> [ABOUT THIS TASK]:
Output every line of the data exactly as it appears.
****************************************
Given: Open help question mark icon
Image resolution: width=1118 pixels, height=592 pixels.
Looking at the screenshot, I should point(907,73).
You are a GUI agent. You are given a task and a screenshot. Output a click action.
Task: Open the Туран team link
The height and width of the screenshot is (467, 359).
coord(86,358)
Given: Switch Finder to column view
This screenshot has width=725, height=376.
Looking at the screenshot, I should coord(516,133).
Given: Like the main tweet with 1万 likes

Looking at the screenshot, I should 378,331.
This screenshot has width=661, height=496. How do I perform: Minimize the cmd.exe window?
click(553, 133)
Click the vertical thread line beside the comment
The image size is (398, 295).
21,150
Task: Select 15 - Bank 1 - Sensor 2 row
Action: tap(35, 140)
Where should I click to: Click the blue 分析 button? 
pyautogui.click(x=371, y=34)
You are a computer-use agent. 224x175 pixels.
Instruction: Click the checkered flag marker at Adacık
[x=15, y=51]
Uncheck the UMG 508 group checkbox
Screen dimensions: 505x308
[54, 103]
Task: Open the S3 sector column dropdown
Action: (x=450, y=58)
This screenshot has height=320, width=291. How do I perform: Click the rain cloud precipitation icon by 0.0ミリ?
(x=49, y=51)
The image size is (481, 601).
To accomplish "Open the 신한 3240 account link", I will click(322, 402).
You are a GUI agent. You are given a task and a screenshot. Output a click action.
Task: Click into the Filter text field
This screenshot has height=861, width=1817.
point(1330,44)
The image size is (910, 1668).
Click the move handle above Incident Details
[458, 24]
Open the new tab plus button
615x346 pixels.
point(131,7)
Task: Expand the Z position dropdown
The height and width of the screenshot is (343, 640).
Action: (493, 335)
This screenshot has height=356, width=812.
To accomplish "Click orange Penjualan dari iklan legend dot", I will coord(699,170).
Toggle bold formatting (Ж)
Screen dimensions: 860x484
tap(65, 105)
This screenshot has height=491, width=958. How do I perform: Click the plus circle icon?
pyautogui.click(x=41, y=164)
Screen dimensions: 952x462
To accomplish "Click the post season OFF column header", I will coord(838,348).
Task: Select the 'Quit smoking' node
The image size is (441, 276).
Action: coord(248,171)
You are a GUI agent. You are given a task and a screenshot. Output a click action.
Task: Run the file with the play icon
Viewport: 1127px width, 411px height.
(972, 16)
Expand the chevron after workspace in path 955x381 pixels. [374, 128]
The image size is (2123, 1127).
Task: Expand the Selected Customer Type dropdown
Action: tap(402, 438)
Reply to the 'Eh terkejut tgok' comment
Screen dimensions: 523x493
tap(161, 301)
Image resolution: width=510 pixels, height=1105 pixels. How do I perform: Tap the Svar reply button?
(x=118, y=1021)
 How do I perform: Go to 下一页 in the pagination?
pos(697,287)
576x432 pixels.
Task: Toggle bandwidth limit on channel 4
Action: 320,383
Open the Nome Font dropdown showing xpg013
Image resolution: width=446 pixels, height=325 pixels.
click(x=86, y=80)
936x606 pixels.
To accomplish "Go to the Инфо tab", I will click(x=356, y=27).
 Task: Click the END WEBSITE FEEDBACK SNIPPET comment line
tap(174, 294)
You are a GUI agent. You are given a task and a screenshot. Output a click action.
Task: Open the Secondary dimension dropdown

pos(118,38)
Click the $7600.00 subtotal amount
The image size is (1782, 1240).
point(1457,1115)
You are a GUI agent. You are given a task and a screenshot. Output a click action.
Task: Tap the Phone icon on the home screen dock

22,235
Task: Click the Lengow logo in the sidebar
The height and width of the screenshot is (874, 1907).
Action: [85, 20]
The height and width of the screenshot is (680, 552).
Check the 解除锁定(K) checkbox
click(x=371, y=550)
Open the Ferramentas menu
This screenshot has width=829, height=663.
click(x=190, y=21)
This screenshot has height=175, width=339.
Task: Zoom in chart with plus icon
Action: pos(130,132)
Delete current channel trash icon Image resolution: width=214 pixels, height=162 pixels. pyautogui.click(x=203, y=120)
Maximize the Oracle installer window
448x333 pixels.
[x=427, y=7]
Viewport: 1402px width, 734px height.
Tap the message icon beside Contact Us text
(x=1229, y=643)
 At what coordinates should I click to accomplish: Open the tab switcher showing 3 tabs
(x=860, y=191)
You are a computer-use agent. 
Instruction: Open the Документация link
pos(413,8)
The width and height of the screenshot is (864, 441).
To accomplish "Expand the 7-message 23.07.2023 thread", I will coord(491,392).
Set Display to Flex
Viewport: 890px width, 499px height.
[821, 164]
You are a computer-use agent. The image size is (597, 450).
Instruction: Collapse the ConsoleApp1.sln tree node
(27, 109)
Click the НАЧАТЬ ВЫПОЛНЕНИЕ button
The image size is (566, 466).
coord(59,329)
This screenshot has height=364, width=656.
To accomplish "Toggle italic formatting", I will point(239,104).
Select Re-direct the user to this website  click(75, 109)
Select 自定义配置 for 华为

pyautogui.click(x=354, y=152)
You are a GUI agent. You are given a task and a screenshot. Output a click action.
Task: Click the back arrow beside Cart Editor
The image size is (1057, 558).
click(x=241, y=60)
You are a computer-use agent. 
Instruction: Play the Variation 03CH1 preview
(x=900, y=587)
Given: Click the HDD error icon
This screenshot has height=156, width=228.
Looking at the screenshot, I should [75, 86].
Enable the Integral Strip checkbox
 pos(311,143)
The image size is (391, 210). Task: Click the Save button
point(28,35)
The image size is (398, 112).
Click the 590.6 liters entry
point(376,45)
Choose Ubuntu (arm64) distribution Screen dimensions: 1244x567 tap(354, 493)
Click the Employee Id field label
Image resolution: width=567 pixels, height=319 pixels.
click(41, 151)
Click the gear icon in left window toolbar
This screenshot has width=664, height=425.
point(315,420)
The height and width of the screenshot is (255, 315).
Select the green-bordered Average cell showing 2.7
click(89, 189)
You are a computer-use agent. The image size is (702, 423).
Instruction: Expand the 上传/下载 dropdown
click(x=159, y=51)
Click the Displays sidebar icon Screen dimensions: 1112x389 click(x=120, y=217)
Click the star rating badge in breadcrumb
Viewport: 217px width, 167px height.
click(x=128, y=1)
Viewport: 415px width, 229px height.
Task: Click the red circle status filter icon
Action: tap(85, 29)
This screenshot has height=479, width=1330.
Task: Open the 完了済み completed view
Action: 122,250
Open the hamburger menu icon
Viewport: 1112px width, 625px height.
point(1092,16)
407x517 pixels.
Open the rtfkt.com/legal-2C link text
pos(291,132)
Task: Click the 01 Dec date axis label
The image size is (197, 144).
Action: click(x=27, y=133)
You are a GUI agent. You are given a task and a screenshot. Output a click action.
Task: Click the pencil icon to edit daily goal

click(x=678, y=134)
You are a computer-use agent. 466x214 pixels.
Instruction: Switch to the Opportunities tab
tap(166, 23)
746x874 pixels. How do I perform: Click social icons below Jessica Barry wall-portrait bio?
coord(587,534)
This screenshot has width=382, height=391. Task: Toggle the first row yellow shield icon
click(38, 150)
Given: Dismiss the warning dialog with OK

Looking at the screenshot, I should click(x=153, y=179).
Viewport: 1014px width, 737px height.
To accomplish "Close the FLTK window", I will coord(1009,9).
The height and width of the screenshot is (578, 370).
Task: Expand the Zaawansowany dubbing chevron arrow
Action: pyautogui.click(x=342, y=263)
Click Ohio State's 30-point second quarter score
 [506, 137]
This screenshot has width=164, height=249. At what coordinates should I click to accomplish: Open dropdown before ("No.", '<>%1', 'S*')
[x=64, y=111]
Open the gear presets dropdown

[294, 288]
****************************************
> [SOLUTION TO THIS PROBLEM]:
Given: Open help question mark icon
Image resolution: width=1118 pixels, height=592 pixels.
Looking at the screenshot, I should point(907,73).
You are a GUI agent. You are given a task and a screenshot. Output a click action.
Task: Open the Туран team link
The height and width of the screenshot is (467, 359).
coord(86,358)
Given: Switch Finder to column view
This screenshot has width=725, height=376.
Looking at the screenshot, I should coord(516,133).
Given: Like the main tweet with 1万 likes

Looking at the screenshot, I should 378,331.
This screenshot has width=661, height=496. How do I perform: Minimize the cmd.exe window?
click(553, 133)
Click the vertical thread line beside the comment
The image size is (398, 295).
21,150
Task: Select 15 - Bank 1 - Sensor 2 row
Action: tap(35, 140)
Where should I click to: Click the blue 分析 button? 
pyautogui.click(x=371, y=34)
You are a computer-use agent. 224x175 pixels.
Instruction: Click the checkered flag marker at Adacık
[x=15, y=51]
Uncheck the UMG 508 group checkbox
Screen dimensions: 505x308
[54, 103]
Task: Open the S3 sector column dropdown
Action: (x=450, y=58)
This screenshot has height=320, width=291. How do I perform: Click the rain cloud precipitation icon by 0.0ミリ?
(x=49, y=51)
The image size is (481, 601).
To accomplish "Open the 신한 3240 account link", I will click(322, 402).
You are a GUI agent. You are given a task and a screenshot. Output a click action.
Task: Click into the Filter text field
This screenshot has height=861, width=1817.
point(1330,44)
The image size is (910, 1668).
Click the move handle above Incident Details
[458, 24]
Open the new tab plus button
615x346 pixels.
point(131,7)
Task: Expand the Z position dropdown
The height and width of the screenshot is (343, 640).
Action: (493, 335)
This screenshot has height=356, width=812.
To accomplish "Click orange Penjualan dari iklan legend dot", I will coord(699,170).
Toggle bold formatting (Ж)
Screen dimensions: 860x484
tap(65, 105)
This screenshot has height=491, width=958. How do I perform: Click the plus circle icon?
pyautogui.click(x=41, y=164)
Screen dimensions: 952x462
To accomplish "Click the post season OFF column header", I will coord(838,348).
Task: Select the 'Quit smoking' node
The image size is (441, 276).
Action: coord(248,171)
You are a GUI agent. You are given a task and a screenshot. Output a click action.
Task: Run the file with the play icon
Viewport: 1127px width, 411px height.
(972, 16)
Expand the chevron after workspace in path 955x381 pixels. [374, 128]
The image size is (2123, 1127).
Task: Expand the Selected Customer Type dropdown
Action: tap(402, 438)
Reply to the 'Eh terkejut tgok' comment
Screen dimensions: 523x493
tap(161, 301)
Image resolution: width=510 pixels, height=1105 pixels. How do I perform: Tap the Svar reply button?
(x=118, y=1021)
 How do I perform: Go to 下一页 in the pagination?
pos(697,287)
576x432 pixels.
Task: Toggle bandwidth limit on channel 4
Action: 320,383
Open the Nome Font dropdown showing xpg013
Image resolution: width=446 pixels, height=325 pixels.
click(x=86, y=80)
936x606 pixels.
To accomplish "Go to the Инфо tab", I will click(x=356, y=27).
 Task: Click the END WEBSITE FEEDBACK SNIPPET comment line
tap(174, 294)
You are a GUI agent. You are given a task and a screenshot. Output a click action.
Task: Open the Secondary dimension dropdown

pos(118,38)
Click the $7600.00 subtotal amount
The image size is (1782, 1240).
point(1457,1115)
You are a GUI agent. You are given a task and a screenshot. Output a click action.
Task: Tap the Phone icon on the home screen dock

22,235
Task: Click the Lengow logo in the sidebar
The height and width of the screenshot is (874, 1907).
Action: [85, 20]
The height and width of the screenshot is (680, 552).
Check the 解除锁定(K) checkbox
click(x=371, y=550)
Open the Ferramentas menu
This screenshot has width=829, height=663.
click(x=190, y=21)
This screenshot has height=175, width=339.
Task: Zoom in chart with plus icon
Action: pos(130,132)
Delete current channel trash icon Image resolution: width=214 pixels, height=162 pixels. pyautogui.click(x=203, y=120)
Maximize the Oracle installer window
448x333 pixels.
[x=427, y=7]
Viewport: 1402px width, 734px height.
Tap the message icon beside Contact Us text
(x=1229, y=643)
 At what coordinates should I click to accomplish: Open the tab switcher showing 3 tabs
(x=860, y=191)
You are a computer-use agent. 
Instruction: Open the Документация link
pos(413,8)
The width and height of the screenshot is (864, 441).
To accomplish "Expand the 7-message 23.07.2023 thread", I will coord(491,392).
Set Display to Flex
Viewport: 890px width, 499px height.
[821, 164]
You are a computer-use agent. The image size is (597, 450).
Instruction: Collapse the ConsoleApp1.sln tree node
(27, 109)
Click the НАЧАТЬ ВЫПОЛНЕНИЕ button
The image size is (566, 466).
coord(59,329)
This screenshot has height=364, width=656.
To accomplish "Toggle italic formatting", I will point(239,104).
Select Re-direct the user to this website  click(75, 109)
Select 自定义配置 for 华为

pyautogui.click(x=354, y=152)
You are a GUI agent. You are given a task and a screenshot. Output a click action.
Task: Click the back arrow beside Cart Editor
The image size is (1057, 558).
click(x=241, y=60)
You are a computer-use agent. 
Instruction: Play the Variation 03CH1 preview
(x=900, y=587)
Given: Click the HDD error icon
This screenshot has height=156, width=228.
Looking at the screenshot, I should [75, 86].
Enable the Integral Strip checkbox
 pos(311,143)
The image size is (391, 210). Task: Click the Save button
point(28,35)
The image size is (398, 112).
Click the 590.6 liters entry
point(376,45)
Choose Ubuntu (arm64) distribution Screen dimensions: 1244x567 tap(354, 493)
Click the Employee Id field label
Image resolution: width=567 pixels, height=319 pixels.
click(41, 151)
Click the gear icon in left window toolbar
This screenshot has width=664, height=425.
point(315,420)
The height and width of the screenshot is (255, 315).
Select the green-bordered Average cell showing 2.7
click(89, 189)
You are a computer-use agent. The image size is (702, 423).
Instruction: Expand the 上传/下载 dropdown
click(x=159, y=51)
Click the Displays sidebar icon Screen dimensions: 1112x389 click(x=120, y=217)
Click the star rating badge in breadcrumb
Viewport: 217px width, 167px height.
click(x=128, y=1)
Viewport: 415px width, 229px height.
Task: Click the red circle status filter icon
Action: tap(85, 29)
This screenshot has height=479, width=1330.
Task: Open the 完了済み completed view
Action: 122,250
Open the hamburger menu icon
Viewport: 1112px width, 625px height.
point(1092,16)
407x517 pixels.
Open the rtfkt.com/legal-2C link text
pos(291,132)
Task: Click the 01 Dec date axis label
The image size is (197, 144).
Action: click(x=27, y=133)
You are a GUI agent. You are given a task and a screenshot. Output a click action.
Task: Click the pencil icon to edit daily goal

click(x=678, y=134)
You are a computer-use agent. 466x214 pixels.
Instruction: Switch to the Opportunities tab
tap(166, 23)
746x874 pixels. How do I perform: Click social icons below Jessica Barry wall-portrait bio?
coord(587,534)
This screenshot has width=382, height=391. Task: Toggle the first row yellow shield icon
click(38, 150)
Given: Dismiss the warning dialog with OK

Looking at the screenshot, I should click(x=153, y=179).
Viewport: 1014px width, 737px height.
To accomplish "Close the FLTK window", I will coord(1009,9).
The height and width of the screenshot is (578, 370).
Task: Expand the Zaawansowany dubbing chevron arrow
Action: pyautogui.click(x=342, y=263)
Click Ohio State's 30-point second quarter score
 [506, 137]
This screenshot has width=164, height=249. At what coordinates should I click to accomplish: Open dropdown before ("No.", '<>%1', 'S*')
[x=64, y=111]
Open the gear presets dropdown

[294, 288]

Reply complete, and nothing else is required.